Forest management is the responsibility of provincial governments in Canada. An independent third party report conducted by Dr. Benjamin Cashore at the Yale School of Forestry and Environmental Studies in New Haven, Connecticut, concludes that Canadian/provincial legislative frameworks that regulate forest management are among the most stringent in the world, and Canada has a wide array of tools to ensure compliance. Canada is well positioned in an international marketplace that is placing an increasing emphasis on the sourcing of legal fibre from sustainable and environmentally sound suppliers. Additionally, the forest products industry is committed to serving as global advocates for sustainability and addressing the problem of illegal logging and other practices that injure the image and reputation of the global forest products industry.

"If customers are forced to move away from sourcing their forest product from Canada, an internationally recognized leader global in sustainable practices, just where are they expected to get them from?," concluded Lazar.

FPAC is the voice of Canada's wood, pulp and paper producers nationally and internationally in government, trade and environmental affairs.

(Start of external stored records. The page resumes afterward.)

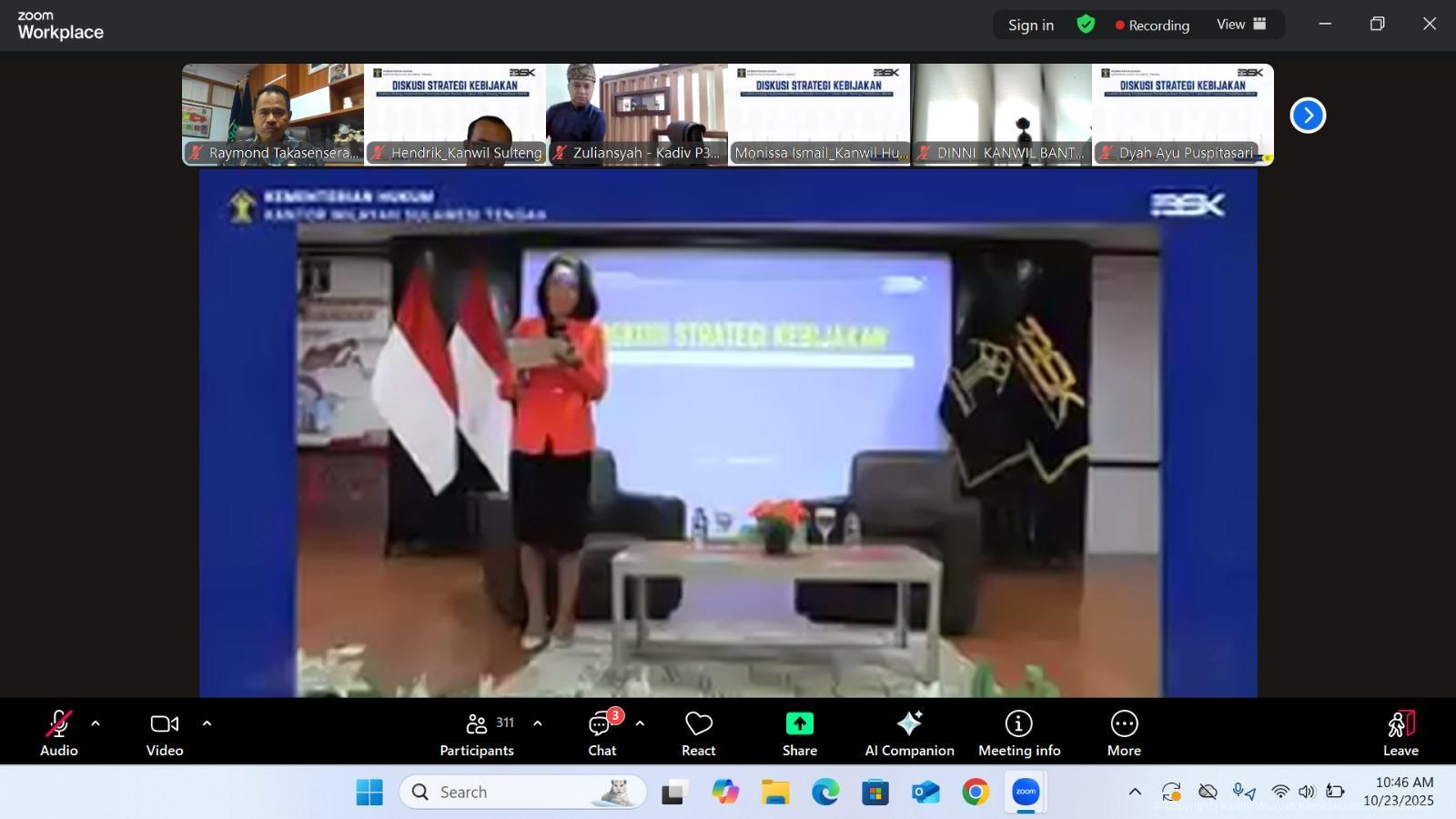
Task: Open the More options menu
Action: coord(1124,733)
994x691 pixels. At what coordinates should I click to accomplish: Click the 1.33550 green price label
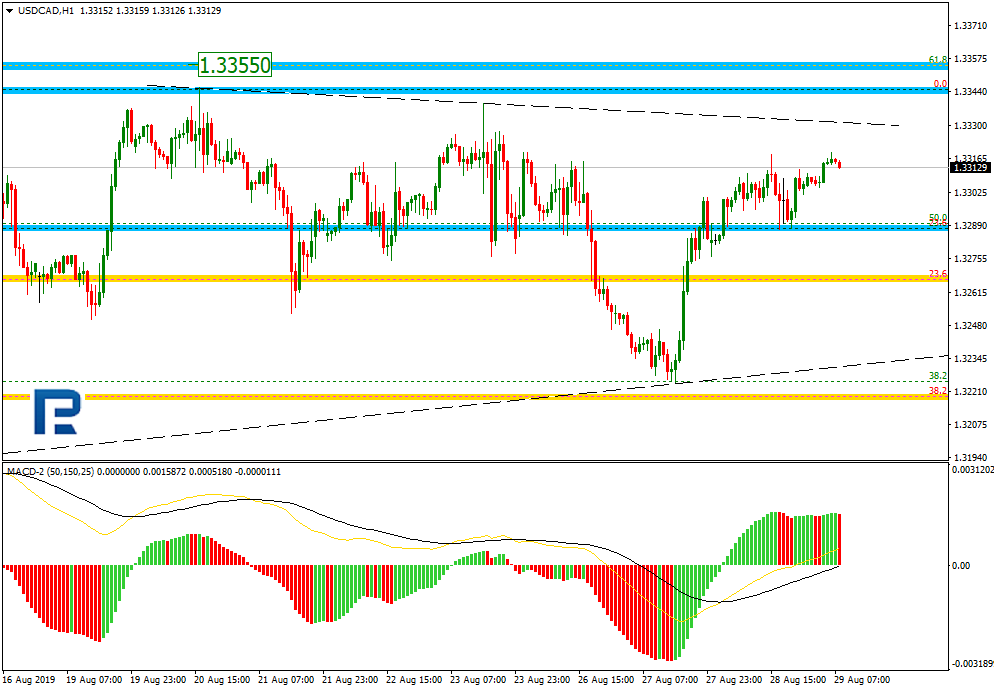pos(235,65)
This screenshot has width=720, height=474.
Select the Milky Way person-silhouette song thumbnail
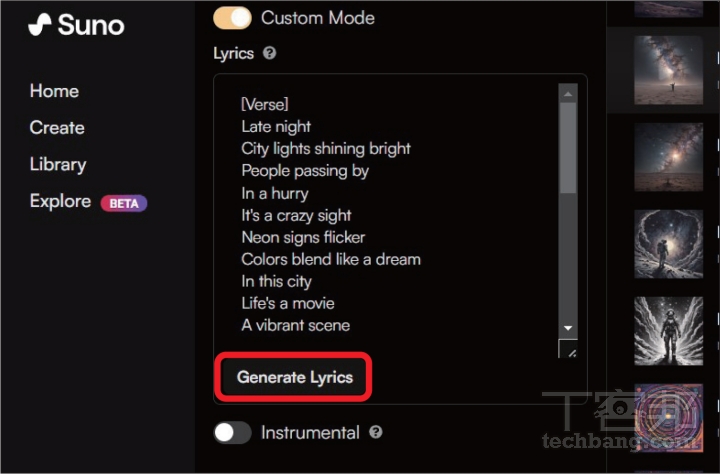[668, 70]
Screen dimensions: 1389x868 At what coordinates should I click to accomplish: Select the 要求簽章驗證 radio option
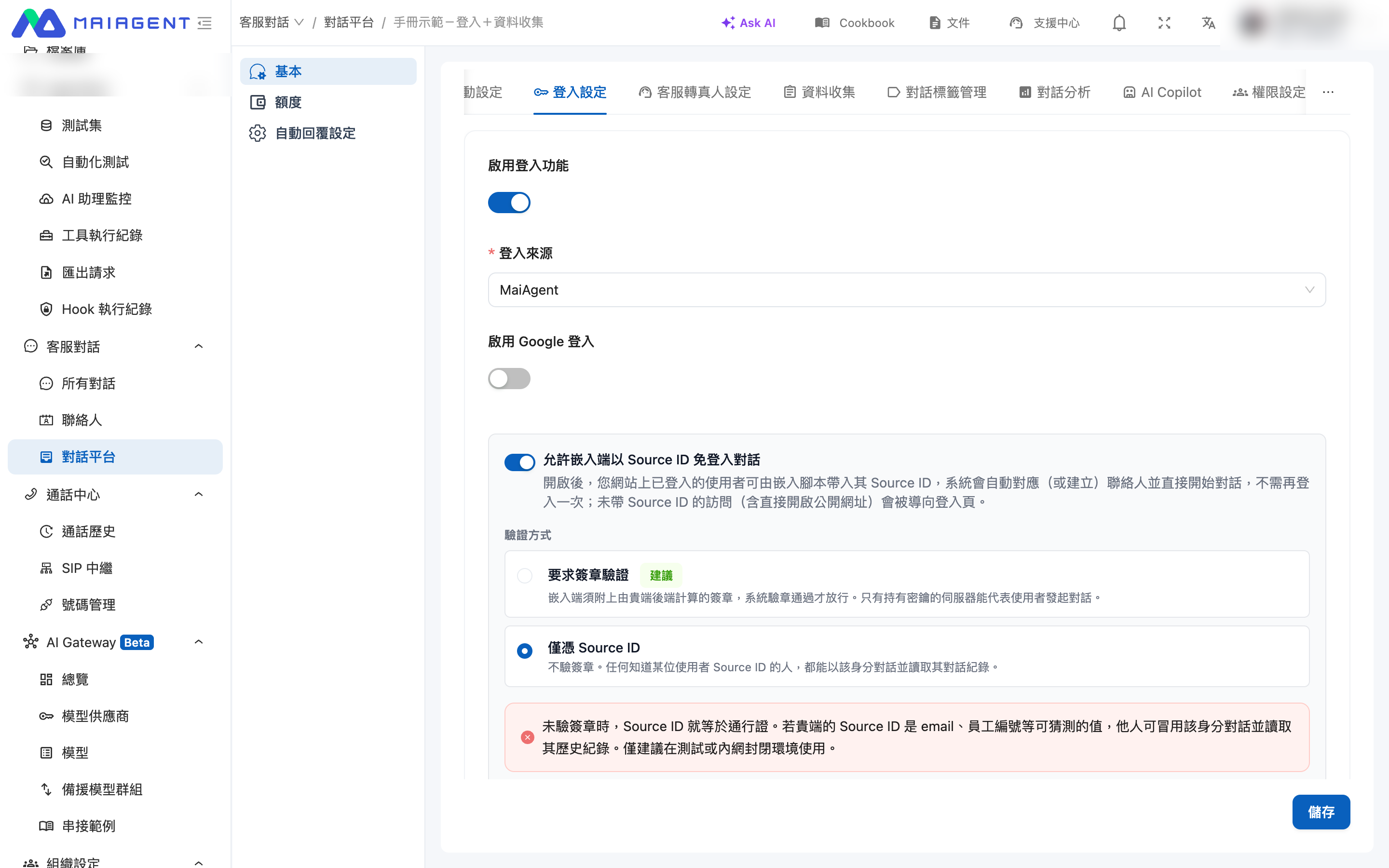(525, 575)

Canada's forest industry represents 3% of Canada's GDP and exports over $40 billion of wood, pulp and paper annually. The industry is one of Canada's largest employers, operating in hundreds of Canadian communities and providing nearly 900,000 direct and indirect jobs across the country.

10 Key Facts about the Boreal

November 2006

1. The world's forests fall into three categories: tropical, temperate and boreal.

2. The boreal forest circles the globe between 50 and 60 degrees north latitudes and is the earth's most northerly forest region. It represents about 33% of the world's forest area.

3. Also known as the taiga, the boreal forest is the earth's largest land-based biome(1), covering close to 11% of the earth's surface.

4. More than half of the earth's boreal forest is in Russia. Most of Canada is boreal (30% of the world's boreal), and the rest is mainly in Alaska and Scandinavia.

5. The boreal region of Canada is 545 million hectares (1.3 billion acres) in size. This is equivalent to 13 times the size of California or (10 times the size of France). It represents 53% of Canada's total land area and includes 75% of Canada's forests.

6. The average age of the boreal forest is about 100. It is subject to frequent natural disturbances. More area is disturbed annually due to natural causes than to harvesting.

7. Only one half of 1% (1 million hectares) of total forest in Canada is harvested annually. This is also true for the boreal. All harvested areas, by law, must be promptly regenerated.

8. Only one quarter of Canada's forests are managed for commercial use. The vast majority (70%) of the boreal region remains un-accessed. Most of this is in the north, where forestry does not occur.

9. With over 119 million hectares(2) (294 million acres) of certified forest, Canada has the most area of 3rd party independently certified forests (CSA, FSC, SFI) in the world; 75% of this is boreal (90 million hectares/220 million acres). Canada's area of certified boreal forest is 3 times larger than any other country's area of certified total forest.

10. Canada has over 40 million hectares(3) of protected forest, more than any other country - 28 million hectares of these protected areas occur in the boreal.